7-1 What this Part is about

Innovation Australia can register limited partnerships as venture capital limited partnerships, early stage venture capital limited partnerships or Australian venture capital funds of funds.

Registration is one of the requirements before investments of venture capital through a limited partnership can attract the operation of:

Broadly speaking, Innovation Australia will register a limited partnership under Division 13 if an application meets the requirements of Division 11, unless Innovation Australia is satisfied that the partnership does not meet the applicable registration requirements of Division 9.

Conditional registration is an option if an application does not meet the requirements of Division 11.

Note: Conditional registration becomes important if full registration is achieved. Registration is then backdated at least to the time of conditional registration.

Innovation Australia can revoke a registration under Division 17. Broadly speaking, the grounds for revocation are:

  1. As appears from s 7-1 there are three types of limited partnerships that are capable of being registered – a venture capital limited partnership, described as a “VCLP” in the legislation[2]; an early stage venture capital limited partnership (ESVCLP); and an Australian venture capital flow of funds (AFOF). The entity in issue here is an ESVCLP. Section 118-407(4) of ITAA 1997 provides:

“(4) A *limited partnership is an early stage venture capital limited partnership at a particular time if, at that time, the partnership’s registration as an early stage venture capital limited partnership under Part 2 of the Venture Capital Act 2002 is, or is taken to have been, in force.

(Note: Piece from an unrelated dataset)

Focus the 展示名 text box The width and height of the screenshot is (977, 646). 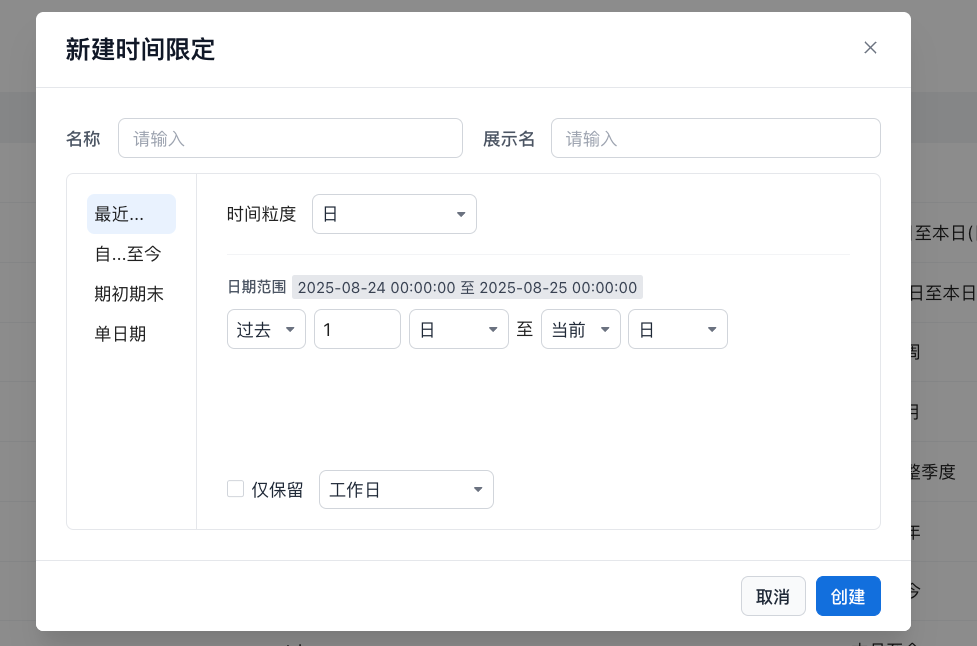[715, 138]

Note 1: For when the registration is, or is taken to have been, in force, see section 13-10 of the Venture Capital Act 2002.

Note 2: In this Act and the Venture Capital Act 2002, the term ‘early stage venture capital limited partnership’ is usually abbreviated to ‘ESVCLP’”.

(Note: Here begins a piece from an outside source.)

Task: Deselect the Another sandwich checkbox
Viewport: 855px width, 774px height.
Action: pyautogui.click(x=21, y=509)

  1. The requirements of registration for an ESVCLP are set out in s 9-3(1) of the Venture Capital Act in these terms:

“(1) The registration requirements of an ESVCLP, in relation to a *limited partnership, are that:

(a) the partnership was established by or under a law in force in, or in any part of:

(i) Australia; or

(ii) a foreign country in respect of which a double tax agreement (as defined in Part X of the Income Tax Assessment Act 1936) is in force that is an agreement of a kind referred to in subparagraph (b)(i), (ia), (ii), (iii), (iv) or (v) of that definition; and

(b) all of the partners who are *general partners are residents of a country referred to in paragraph (a); and

(c) under the partnership agreement the partnership is to remain in existence for a period of not less than 5 years and not more than 15 years; and

(d) the partnership’s *committed capital:

(i) is at least $10 million; and

(ii) does not exceed $100 million; and

(e) none of the partners has *committed capital in the partnership that, taken together with the sum of the amounts of committed capital in the partnership of any of that partner’s *associates (other than associates to whom subsection (5) applies), exceeds 30% of the partnership’s committed capital; and

(f) each investment that the partnership holds is:

(i) an *eligible venture capital investment; or

(ii) an investment in a company, in which the partnership owns one or more eligible venture capital investments, that would have been an eligible venture capital investment but for subsections 118-425(2) and (6) of the Income Tax Assessment Act 1997; or

(iii) an investment in a unit trust, in which the partnership owns one or more eligible venture capital investments, that would have been an eligible venture capital investment but for subsections 118-427(3) and (7) of the Income Tax Assessment Act 1997; and

(g) each investment that the partnership holds is in accordance with the partnership’s *approved investment plan; and

(h) the partnership acts in accordance with the partnership’s approved investment plan; and

(i) the partnership does not hold any investment that breaches subsection (6); and

(j) the partnership only carries on activities that are related to making eligible venture capital investments, investments to which subparagraph (f)(ii) applies or investments to which subparagraph (f)(iii) applies; and

(k) every *debt interest that the partnership owns is, and continues to be, a *permitted loan.”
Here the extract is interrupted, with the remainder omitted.